GENEVE (Reuters) -Joe Biden et Vladimir Poutine sont convenus mercredi de mener des discussions bilatérales sur le contrôle des armes et la cybersécurité, effectuant ainsi de modestes progrès lors d'un premier sommet - décrit comme pragmatique plutôt que chaleureux - qui a entériné leurs divergences sur un éventail de questions.

L'entretien entre les présidents américain et russe, réunis dans une villa sur les rives du Léman à Genève, en Suisse, a duré moins de quatre heures, alors que des conseillers de Joe Biden s'attendaient à des discussions beaucoup plus longues.

Toutefois le président américain a décrit les échanges comme intenses et détaillés, ajoutant qu'il ne fut pas nécessaire pour les deux dirigeants de "passer plus de temps à parler".

Vladimir Poutine, 68 ans, a qualifié son homologue américain, 78 ans, de partenaire expérimenté et constructif, indiquant que les deux dirigeants parlaient "le même langage". Il a ajouté cependant qu'il n'y avait eu aucune manifestation d'amitié entre les deux hommes, décrivant un dialogue pragmatique sur les intérêts des deux pays.

Joe Biden a indiqué avoir fait part au président russe de la nécessité pour les deux camps de respecter des "règles basiques". Il a ajouté: "J'ai fait ce que j'étais venu faire."

L'annonce de la tenue de deux conférences de presse distinctes à l'issue de ce sommet a témoigné de la raideur des relations entre Joe Biden et Vladimir Poutine. Cette issue contraste avec la conférence de presse commune qui avait suivi la rencontre entre le président russe et l'ancien président américain Donald Trump en 2018 à Helsinki, en Finlande. De même, aucun repas commun n'a été organisé mercredi.

Dans un communiqué conjoint publié après les conférences de presse, les deux camps ont souligné que cette rencontre avait démontré leur capacité à effectuer, même en période de tensions, des progrès sur des objectifs partagés.

"DÉVASTATRICES"

S'exprimant en premier devant les journalistes, Vladimir Poutine a indiqué que les échanges avaient été constructifs, sans hostilité, et qu'ils avaient permis aux deux chefs d'Etat d'afficher leur désir de se comprendre mutuellement.

Il a estimé qu'il était "difficile de dire" si les relations avec Washington allaient s'améliorer, mais qu'il y avait une "lueur d'espoir" pour l'établissement d'une confiance mutuelle.

____________

* TRAVAIL DEMANDÉ
A) Relevez tous les noms de lieux géographiques qui figurent dans l'article sur le sommet Biden-Poutine.
B) Dites si chacune des affirmations suivantes est conforme à l'article sur le sommet Biden-Poutine, en citant les mots du texte qui tranchent.
(i) L'entretien entre les deux présidents a duré plus de quatre heures.
(ii) Vladimir Poutine a affirmé que les deux dirigeants parlaient le même langage.
(iii) Un repas commun a été organisé mercredi.
C) Reprenez l'article sur le sommet Biden-Poutine là où il s'arrête et rédigez la suite après sa dernière phrase.

* DONNÉES FOURNIES
____________

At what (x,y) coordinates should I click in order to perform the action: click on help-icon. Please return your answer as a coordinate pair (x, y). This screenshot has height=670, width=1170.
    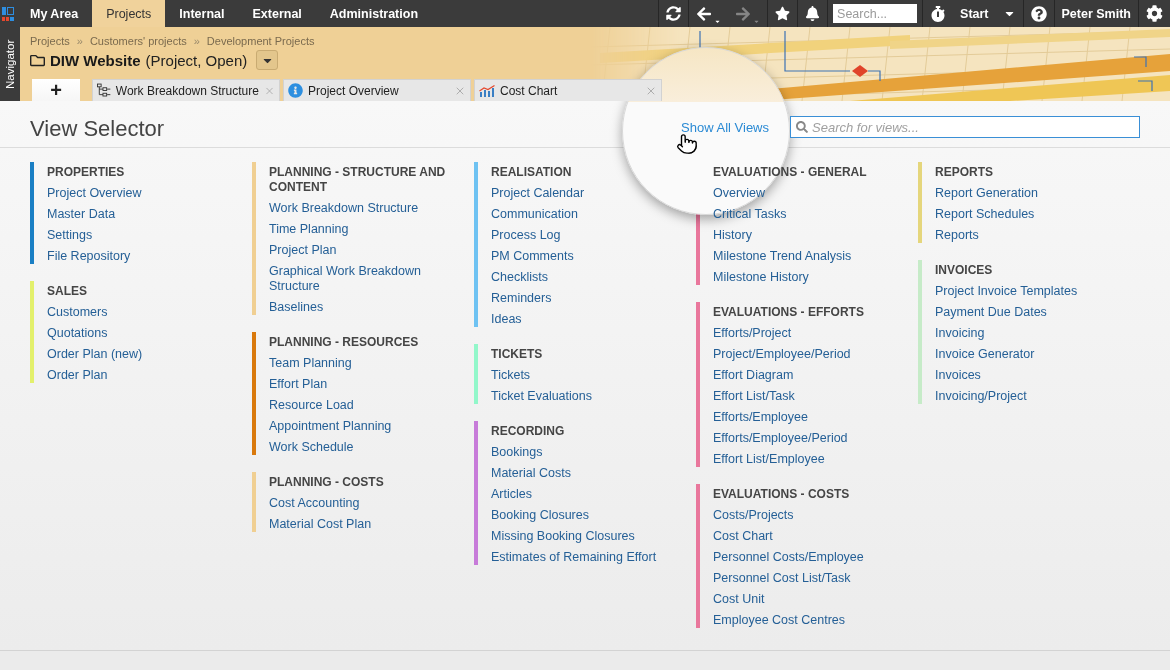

____________

* PROBLÈMES RÉSOLUS
A) Genève, Léman, Suisse, Helsinki, Finlande, Washington

B)
(i) Non : « a duré moins de quatre heures ».
(ii) Oui : « indiquant que les deux dirigeants parlaient "le même langage" ».
(iii) Non : « aucun repas commun n'a été organisé mercredi ».

C)
Aucune invitation de se rendre à Washington ou à Moscou n'a été émise par l'un ou l'autre des deux dirigeants.

Joe Biden, qui a pris la parole devant la presse peu après Vladimir Poutine, a déclaré que rien ne remplaçait une discussion en face à face, indiquant avoir dit à son homologue russe que son programme politique n'était "pas contre la Russie" mais "pour le peuple américain".

Le président américain a lui aussi mis en exergue le ton sérieux des discussions, déclarant qu'il ne s'agissait "pas de confiance" mais d'"intérêts personnels et de vérification des intérêts personnels". Il a ajouté cependant qu'il y avait des "perspectives réelles" d'améliorer les relations.

Joe Biden a fait savoir qu'une grande partie des discussions avait porté sur le contrôle des armes et les attaques informatiques. Il a rapporté avoir dit à Vladimir Poutine que les "infrastructures critiques" ne devaient pas être ciblées, donnant à son homologue une liste de 16 secteurs stratégiques.

Dans ce qui constitue sans doute sa remarque la plus cinglante, le locataire de la Maison blanche a dit que les conséquences pour la Russie seraient "dévastatrices" si Alexeï Navalny venait à mourir, alors que l'opposant russe a effectué une grève de la faim en avril pour protester contre les conditions de son emprisonnement.

PROGRÈS SUR LE CONTRÔLE DES ARMES

Joe Biden et Vladimir Poutine ont tous deux déclaré que la Russie et les Etats-Unis partageaient la responsabilité de la stabilité nucléaire et que des discussions seraient organisées sur de possibles modifications au traité New START.

Vladimir Poutine n'a toutefois fait preuve d'aucune volonté de compromis sur nombre de questions, écartant les préoccupations américaines sur le sort d'Alexeï Navalny, sur la présence militaire accrue de la Russie près de la frontière avec l'Ukraine, ou encore les accusations de Washington selon lesquelles des pirates informatiques russes sont responsables d'une série de cyberattaques aux Etats-Unis.

Les deux pays vont entamer des consultations sur la cybersécurité, a fait savoir le président russe, ajoutant que la plupart des attaques informatiques visant la Russie émanaient des Etats-Unis.

Joe Biden a déclaré avoir soulevé la question des droits de l'homme et le sort de ressortissants américains emprisonnés en Russie. Vladimir Poutine a dit penser que certains compromis pourraient être trouvés, bien qu'il n'ait donné aucune indication sur un quelconque échange de prisonniers.

L'armement est en revanche un domaine où, historiquement, des progrès sont possibles entre Washington et Moscou malgré des désaccords plus larges. En février dernier, la Russie et les États-Unis ont ainsi prolongé de cinq ans le traité New START, qui limite le nombre d'ogives nucléaires stratégiques qu'ils peuvent déployer ainsi que les missiles et bombardiers terrestres et sous-marins qui peuvent les transporter.

Avant le sommet, les deux camps avaient exprimé leur espoir de relations plus stables et plus prévisibles, quand bien même leurs divergences sont nombreuses.

Ces derniers jours, les entourages des deux dirigeants avaient minimisé les espoirs de grandes avancées.

POUCE LEVÉ

Joe Biden et Vladimir Poutine ont échangé une poignée de mains avant de s'installer dans un salon de la villa genevoise. Au moment de la quitter et de s'engouffrer dans une limousine, Joe Biden a adressé un pouce levé aux journalistes présents.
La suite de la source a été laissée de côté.